Dosage sensitivity in Pumilio1-associated diseases involves two distinct mechanisms

Abstract

Mutations in the RNA-binding protein (RBP) Pumilio1 (PUM1) can cause dramatically different phenotypes. Mild mutations that reduce PUM1 levels by 25% lead to a mild, adult-onset ataxia, whereas more severe mutations that reduce PUM1 levels 40-60% produce an infantile syndrome involving multiple developmental delays and seizures. Why this difference in expression should cause such different phenotypes has been unclear; known PUM1 targets are de-repressed to equal degrees in both diseases. We therefore sought to identify PUM1’s protein partners in the murine brain. We identified a number of putative interactors involved in different aspects of RNA metabolism such as silencing, alternative splicing, and polyadenylation. We find that PUM1 haploinsufficiency alters the stability of several interactors and disrupts the regulation of targets of those interactors, whereas mild PUM1 loss only de-represses PUM1-specific targets.

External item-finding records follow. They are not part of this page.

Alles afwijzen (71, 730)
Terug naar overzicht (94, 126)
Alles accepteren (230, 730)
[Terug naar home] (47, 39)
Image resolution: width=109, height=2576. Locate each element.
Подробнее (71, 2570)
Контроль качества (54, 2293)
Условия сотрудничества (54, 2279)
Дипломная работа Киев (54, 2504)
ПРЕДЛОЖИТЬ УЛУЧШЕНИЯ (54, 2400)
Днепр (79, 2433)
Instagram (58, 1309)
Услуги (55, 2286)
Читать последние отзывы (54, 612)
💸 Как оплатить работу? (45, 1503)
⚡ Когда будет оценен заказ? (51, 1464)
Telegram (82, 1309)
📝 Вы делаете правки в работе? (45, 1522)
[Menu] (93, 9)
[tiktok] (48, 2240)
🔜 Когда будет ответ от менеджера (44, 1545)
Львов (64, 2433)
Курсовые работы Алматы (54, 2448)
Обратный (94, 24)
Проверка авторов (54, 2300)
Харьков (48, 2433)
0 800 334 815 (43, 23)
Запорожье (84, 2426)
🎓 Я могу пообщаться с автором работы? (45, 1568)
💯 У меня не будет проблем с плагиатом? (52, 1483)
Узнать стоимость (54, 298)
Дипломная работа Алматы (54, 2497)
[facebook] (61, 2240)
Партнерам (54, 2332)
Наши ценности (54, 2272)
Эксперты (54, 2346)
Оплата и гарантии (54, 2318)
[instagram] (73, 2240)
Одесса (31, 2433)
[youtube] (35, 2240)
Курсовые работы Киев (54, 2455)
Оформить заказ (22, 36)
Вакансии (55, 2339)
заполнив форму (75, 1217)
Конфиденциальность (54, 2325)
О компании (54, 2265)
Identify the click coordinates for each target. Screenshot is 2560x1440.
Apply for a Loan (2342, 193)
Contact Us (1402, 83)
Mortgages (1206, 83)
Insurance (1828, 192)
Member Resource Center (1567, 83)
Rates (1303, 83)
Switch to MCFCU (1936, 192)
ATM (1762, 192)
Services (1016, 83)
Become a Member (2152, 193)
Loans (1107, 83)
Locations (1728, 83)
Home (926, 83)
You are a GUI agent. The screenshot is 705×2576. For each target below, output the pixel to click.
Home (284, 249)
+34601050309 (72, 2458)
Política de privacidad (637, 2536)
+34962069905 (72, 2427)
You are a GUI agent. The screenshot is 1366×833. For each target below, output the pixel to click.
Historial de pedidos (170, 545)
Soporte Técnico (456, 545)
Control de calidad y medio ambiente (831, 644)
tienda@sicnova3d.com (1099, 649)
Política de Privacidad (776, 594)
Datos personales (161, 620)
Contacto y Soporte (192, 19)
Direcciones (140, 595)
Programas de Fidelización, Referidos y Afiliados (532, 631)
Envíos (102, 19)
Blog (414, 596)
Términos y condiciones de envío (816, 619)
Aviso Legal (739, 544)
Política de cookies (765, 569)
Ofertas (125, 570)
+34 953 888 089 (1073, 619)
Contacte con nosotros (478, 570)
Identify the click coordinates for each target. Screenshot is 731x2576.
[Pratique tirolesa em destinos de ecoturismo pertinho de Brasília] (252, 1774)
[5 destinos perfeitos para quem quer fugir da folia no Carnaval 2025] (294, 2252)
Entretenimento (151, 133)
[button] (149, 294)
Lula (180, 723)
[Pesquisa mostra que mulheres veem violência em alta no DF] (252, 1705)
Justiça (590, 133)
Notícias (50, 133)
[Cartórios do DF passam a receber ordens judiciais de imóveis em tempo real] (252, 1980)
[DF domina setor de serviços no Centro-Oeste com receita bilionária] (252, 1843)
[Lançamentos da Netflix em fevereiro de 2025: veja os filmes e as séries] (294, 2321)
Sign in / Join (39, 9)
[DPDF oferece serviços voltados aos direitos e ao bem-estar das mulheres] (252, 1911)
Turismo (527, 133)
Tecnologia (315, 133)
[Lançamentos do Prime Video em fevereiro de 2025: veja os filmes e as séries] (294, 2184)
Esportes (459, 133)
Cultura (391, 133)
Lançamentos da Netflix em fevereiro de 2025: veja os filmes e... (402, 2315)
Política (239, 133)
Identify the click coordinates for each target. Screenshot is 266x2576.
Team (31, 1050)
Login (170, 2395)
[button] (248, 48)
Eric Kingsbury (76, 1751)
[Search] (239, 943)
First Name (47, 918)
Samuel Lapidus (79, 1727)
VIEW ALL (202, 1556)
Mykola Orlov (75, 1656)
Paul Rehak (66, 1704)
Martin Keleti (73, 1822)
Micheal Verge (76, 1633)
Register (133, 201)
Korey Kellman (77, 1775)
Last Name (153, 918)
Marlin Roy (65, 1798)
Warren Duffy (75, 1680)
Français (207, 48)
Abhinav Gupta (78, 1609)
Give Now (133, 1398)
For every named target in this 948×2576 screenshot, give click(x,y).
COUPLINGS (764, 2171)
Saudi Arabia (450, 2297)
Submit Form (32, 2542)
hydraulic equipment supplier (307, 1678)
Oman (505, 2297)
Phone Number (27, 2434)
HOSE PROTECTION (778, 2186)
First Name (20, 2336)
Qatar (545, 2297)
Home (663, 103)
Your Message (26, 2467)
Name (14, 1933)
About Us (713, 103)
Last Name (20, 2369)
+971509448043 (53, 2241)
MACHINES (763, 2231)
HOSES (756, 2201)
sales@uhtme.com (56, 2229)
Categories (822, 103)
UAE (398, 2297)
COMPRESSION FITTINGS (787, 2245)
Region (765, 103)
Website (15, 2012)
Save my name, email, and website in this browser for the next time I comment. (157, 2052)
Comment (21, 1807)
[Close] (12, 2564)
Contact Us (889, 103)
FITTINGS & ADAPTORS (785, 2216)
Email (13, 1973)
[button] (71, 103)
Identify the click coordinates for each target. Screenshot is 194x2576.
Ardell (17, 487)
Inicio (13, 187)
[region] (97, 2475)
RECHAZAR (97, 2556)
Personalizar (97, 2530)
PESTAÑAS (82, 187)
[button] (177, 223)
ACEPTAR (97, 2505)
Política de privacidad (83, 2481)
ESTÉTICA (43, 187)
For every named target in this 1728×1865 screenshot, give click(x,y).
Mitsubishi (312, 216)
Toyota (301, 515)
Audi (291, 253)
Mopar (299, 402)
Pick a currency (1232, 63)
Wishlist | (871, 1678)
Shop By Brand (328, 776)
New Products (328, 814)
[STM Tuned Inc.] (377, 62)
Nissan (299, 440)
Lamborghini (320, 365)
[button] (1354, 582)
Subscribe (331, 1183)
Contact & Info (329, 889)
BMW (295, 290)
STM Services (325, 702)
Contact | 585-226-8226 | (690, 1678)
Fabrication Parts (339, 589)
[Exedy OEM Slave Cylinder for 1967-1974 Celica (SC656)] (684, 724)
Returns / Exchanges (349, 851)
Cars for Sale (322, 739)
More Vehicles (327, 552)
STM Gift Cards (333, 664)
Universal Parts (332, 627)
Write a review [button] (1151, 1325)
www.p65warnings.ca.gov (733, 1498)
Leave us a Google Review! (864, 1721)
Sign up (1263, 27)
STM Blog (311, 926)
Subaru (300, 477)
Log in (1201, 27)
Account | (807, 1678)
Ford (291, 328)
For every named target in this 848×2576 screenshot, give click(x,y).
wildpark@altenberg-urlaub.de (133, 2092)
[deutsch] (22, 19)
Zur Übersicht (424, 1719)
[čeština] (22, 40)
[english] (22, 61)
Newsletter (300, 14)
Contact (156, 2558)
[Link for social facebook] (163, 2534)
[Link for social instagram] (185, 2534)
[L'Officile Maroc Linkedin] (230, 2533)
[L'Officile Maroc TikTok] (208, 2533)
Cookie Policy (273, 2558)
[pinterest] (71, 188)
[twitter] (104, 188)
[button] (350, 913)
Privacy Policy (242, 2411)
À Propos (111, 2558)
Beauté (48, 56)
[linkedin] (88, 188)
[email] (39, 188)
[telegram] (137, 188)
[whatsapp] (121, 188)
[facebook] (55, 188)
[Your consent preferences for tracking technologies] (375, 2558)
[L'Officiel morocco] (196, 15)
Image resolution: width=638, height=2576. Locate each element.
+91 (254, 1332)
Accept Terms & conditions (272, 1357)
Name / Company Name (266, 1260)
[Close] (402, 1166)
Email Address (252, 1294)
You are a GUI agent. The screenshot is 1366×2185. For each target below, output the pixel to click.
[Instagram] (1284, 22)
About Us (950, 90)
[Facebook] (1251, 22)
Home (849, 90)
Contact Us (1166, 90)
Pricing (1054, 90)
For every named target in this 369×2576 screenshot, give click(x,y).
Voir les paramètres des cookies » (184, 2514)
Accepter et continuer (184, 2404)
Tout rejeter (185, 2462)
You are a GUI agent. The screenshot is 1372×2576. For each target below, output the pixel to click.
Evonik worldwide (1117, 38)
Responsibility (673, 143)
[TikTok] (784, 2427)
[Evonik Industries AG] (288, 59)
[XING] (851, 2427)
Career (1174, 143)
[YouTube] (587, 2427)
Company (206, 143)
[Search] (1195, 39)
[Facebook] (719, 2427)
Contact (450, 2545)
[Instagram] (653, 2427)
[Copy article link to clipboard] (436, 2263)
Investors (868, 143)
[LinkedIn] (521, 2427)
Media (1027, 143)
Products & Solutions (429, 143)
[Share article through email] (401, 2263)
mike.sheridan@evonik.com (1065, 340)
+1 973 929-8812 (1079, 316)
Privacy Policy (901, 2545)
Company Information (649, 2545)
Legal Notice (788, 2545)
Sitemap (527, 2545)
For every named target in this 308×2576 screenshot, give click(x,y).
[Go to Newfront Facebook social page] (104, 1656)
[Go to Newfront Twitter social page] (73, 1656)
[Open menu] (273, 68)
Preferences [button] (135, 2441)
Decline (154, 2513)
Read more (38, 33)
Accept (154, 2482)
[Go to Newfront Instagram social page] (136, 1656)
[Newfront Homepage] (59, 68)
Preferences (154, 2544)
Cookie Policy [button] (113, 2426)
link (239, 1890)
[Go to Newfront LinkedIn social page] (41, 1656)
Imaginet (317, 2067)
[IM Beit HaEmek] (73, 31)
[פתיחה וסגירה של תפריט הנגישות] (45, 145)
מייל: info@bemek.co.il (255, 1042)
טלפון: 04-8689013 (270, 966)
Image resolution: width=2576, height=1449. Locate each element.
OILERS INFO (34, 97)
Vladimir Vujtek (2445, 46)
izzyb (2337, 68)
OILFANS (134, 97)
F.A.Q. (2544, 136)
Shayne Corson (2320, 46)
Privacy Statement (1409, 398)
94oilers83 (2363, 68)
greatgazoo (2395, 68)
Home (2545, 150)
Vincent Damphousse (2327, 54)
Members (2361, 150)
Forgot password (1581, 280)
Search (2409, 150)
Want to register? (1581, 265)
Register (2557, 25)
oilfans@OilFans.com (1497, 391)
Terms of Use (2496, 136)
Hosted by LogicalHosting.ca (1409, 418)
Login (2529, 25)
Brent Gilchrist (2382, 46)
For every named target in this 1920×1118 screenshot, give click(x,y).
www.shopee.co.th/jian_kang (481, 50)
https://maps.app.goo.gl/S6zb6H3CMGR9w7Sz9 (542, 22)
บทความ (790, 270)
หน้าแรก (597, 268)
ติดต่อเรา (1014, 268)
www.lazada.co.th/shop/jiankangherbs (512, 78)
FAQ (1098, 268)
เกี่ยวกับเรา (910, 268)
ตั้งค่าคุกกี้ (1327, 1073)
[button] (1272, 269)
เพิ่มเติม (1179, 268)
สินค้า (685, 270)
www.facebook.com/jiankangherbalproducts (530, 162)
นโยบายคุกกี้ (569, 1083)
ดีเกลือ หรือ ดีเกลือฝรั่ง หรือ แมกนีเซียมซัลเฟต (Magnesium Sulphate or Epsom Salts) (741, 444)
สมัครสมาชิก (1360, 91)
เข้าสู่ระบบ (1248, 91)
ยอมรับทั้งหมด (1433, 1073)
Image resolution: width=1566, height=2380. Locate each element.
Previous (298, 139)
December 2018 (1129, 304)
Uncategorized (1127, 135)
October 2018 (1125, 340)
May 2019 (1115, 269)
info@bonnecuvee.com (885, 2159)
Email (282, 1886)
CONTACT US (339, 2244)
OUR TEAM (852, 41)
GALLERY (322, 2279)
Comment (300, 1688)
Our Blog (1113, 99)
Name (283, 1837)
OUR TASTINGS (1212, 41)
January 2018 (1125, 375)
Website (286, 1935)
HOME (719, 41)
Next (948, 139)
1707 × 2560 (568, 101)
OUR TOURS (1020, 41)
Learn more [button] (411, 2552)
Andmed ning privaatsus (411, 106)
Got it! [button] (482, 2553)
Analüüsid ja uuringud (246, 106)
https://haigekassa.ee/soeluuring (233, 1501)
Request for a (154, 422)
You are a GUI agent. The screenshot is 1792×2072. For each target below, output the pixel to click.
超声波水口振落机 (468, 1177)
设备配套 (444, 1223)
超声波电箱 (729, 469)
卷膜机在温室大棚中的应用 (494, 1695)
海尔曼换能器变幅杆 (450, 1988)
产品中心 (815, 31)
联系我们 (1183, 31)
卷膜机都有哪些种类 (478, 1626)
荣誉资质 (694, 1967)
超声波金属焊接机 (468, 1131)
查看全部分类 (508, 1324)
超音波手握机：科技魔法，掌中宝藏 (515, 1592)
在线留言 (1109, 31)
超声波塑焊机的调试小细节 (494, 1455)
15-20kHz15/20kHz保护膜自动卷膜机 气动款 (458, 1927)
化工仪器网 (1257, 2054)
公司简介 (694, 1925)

We validated these phenomena in patient-derived cell lines and show that normalizing PUM1 levels rescues the levels of interactors and their targets. We therefore propose that dosage sensitivity does not necessarily reflect a linear change in levels but can involve distinct mechanisms. Studying the interactors of RBPs in vivo will be necessary to understand their functions in neurological diseases.